His mother would clap her hands; and his father would crack a smile. If they liked her, that is. Which he had no doubt they would. How could they not love such a wonderful, talented, intelligent woman who could keep their mischievous son in check?
And then he'd drop to his knees, and ask her the question; and she's say yes (though maybe she'd beat him to the punch line here as well). And then he'd give her a ring, a simple ring, but worth all the money in the world, filled with all those memories they'd had over the past years they spent together.
Following would be a talk with his father, and his mother would talk with Leila, where he'd hear the drifted conversation of white, flowers, and lilies...
And that reminded him it wasn't going to happen.
And a single tear fell from behind a closed eyelid, before it had time to be blinked away as the eye opened.
Don't leave me yet.
It couldn't be time to say goodbye. Even though Matthew knew... that it was.
The ring was still in his hand, resting against his own ring finger. He knelt down alongside her, subdued. "I don't blame you," he said, his voice soft, though it seemed raw, and far too quiet for his usual self. "You did what you had to do. Just as I had to do with Lord Hector, and fight all those days away from you. I could never blame you, Leila. Never," he paused, again looking at the ring in his palm. "I would say I want you to stay, and be here with me now... that I don't want you to leave me yet... but you'd probably scold for that, right?" he let out an emotionless laugh, weak, that almost died as soon as it was formed. "And say it wasn't like me. Even if it's true, that... that I never meant for us to turn out this way."
He moved a piece of hair covering her eyes out of habit; as he'd done when she was alive, an unspoken set of words that he was sorry that they'd played their games too long, that he'd slipped away on that final day when he'd told her they were going to see his parents. But there was something else, too. "... You know... I'm sorry..." he stuttered, containing another repressed sob, "... that... that I never... really told you."
He breathed in, as he said the most important three words that he had never told her enough.

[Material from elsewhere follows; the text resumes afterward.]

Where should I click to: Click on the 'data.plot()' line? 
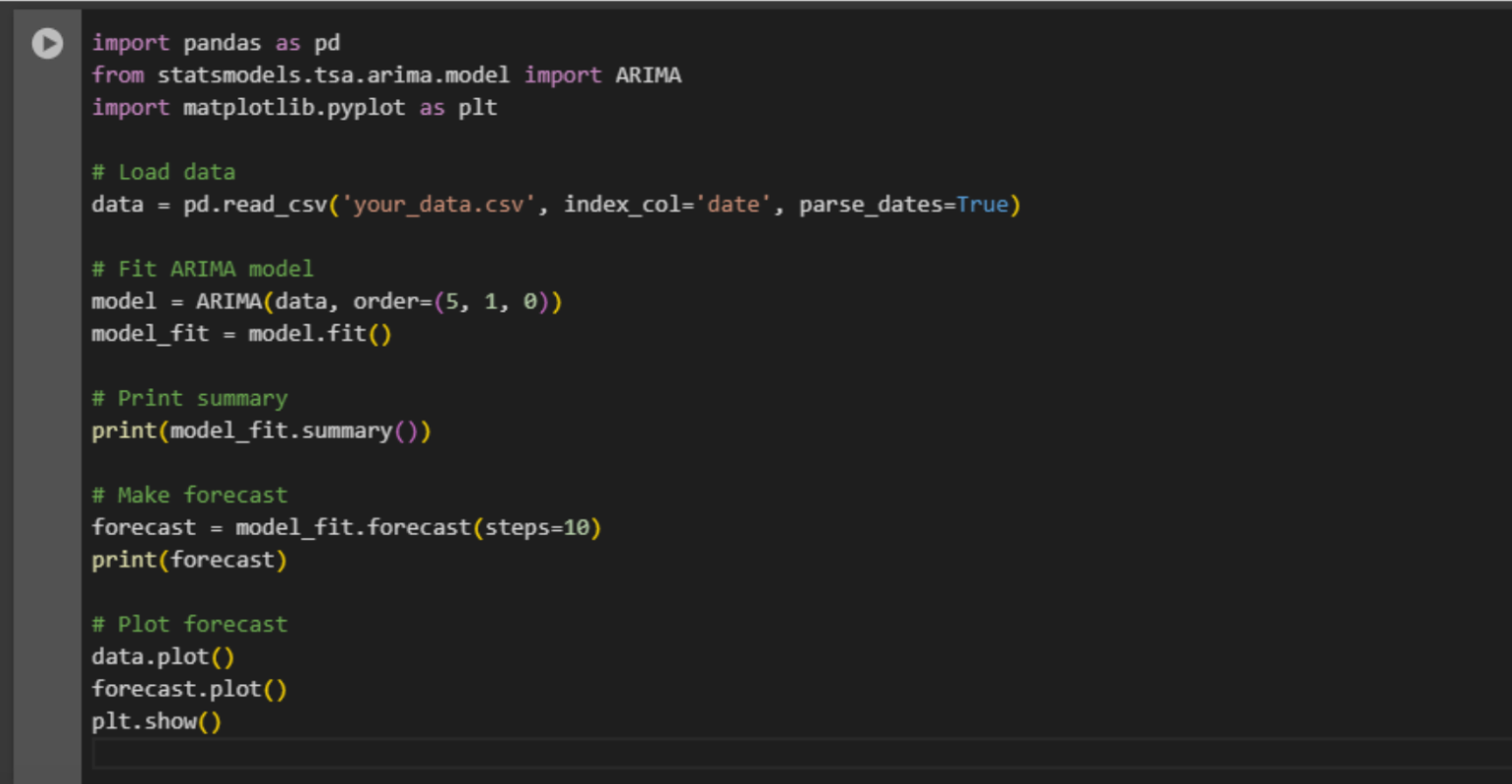point(163,658)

"I love you," he said, taking her hand, and putting the ring into her palm, and closing her fingers around it. "I love you, Leila. And I will fight for you. I will end this war for you. Even if I fade into nothing afterwards... I will fight. And when it's over, I'll mourn for you. I'll mourn like I've never mourned anything else. When the battle's over... there will be time for me to mourn."
Even though it had taken him for as long as he could remember to bury the pit, it took him only seconds to cover it over, sprinkling dirt of the now radiant-less face, whispering 'thank you' as she finally disappeared.

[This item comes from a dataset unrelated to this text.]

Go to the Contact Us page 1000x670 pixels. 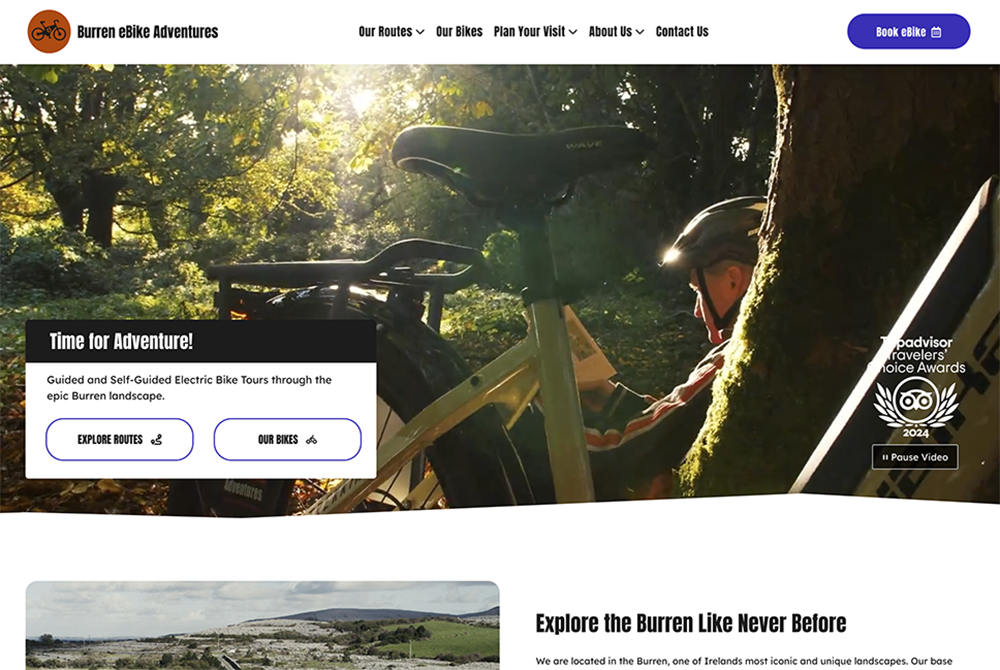click(682, 32)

It was only as he turned, to prepare himself to leave, that was when he saw it. A single flower growing in an otherwise void wilderness, a flower that was white, that was Leila's favourite.
A white lily. White, flowers, and lilies.

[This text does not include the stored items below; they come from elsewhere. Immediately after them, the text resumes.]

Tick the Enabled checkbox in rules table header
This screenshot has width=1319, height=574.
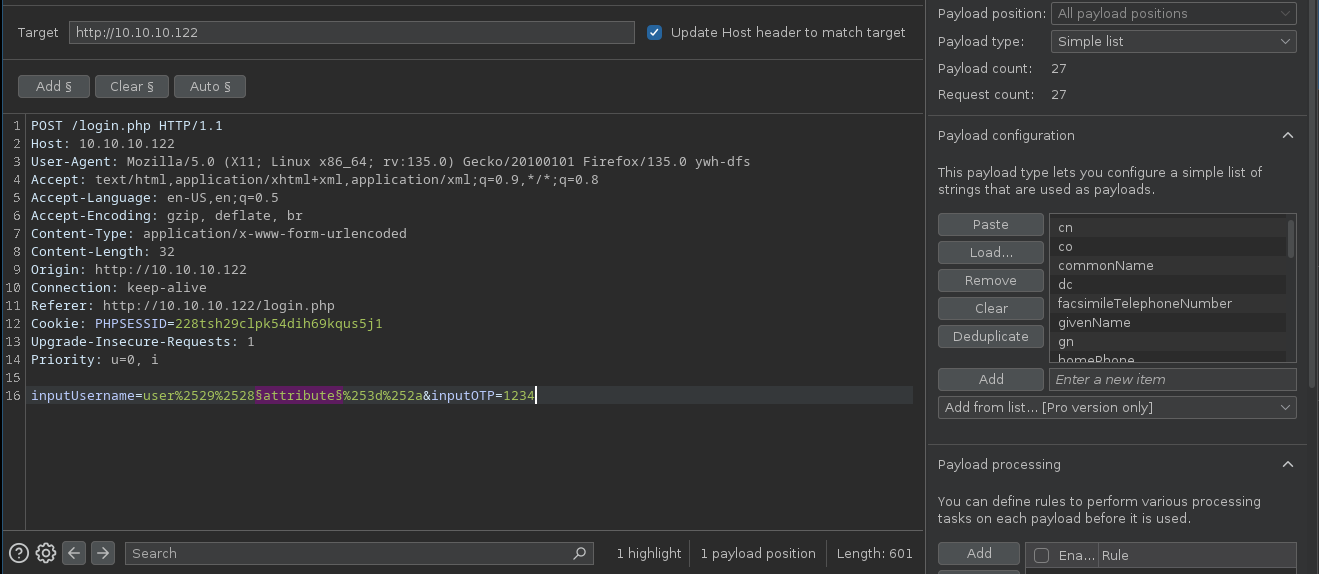(x=1041, y=555)
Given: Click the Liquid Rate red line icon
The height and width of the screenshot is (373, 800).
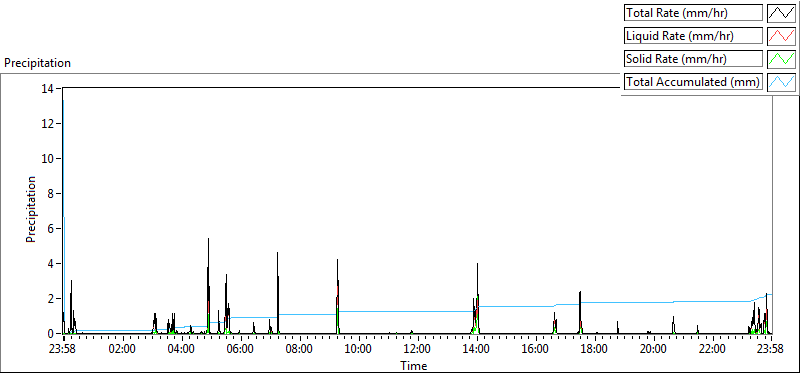Looking at the screenshot, I should 781,36.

He gulped, letting out a slow, determined sigh. It was one last thing he could give her, the one last, perfect thing that would mark her presence that he and he alone knew what it meant.
Matthew still needed her. But he had to let her go, even if he wasn't sure if he was ready to say goodbye to her yet. So as he let the lily fall, he fell as well.
"Goodbye, Leila."
And he walked. Back to the people waiting for him; back to the next battle; back to fighting for the end of the war.
Back to keeping his promise to live for her.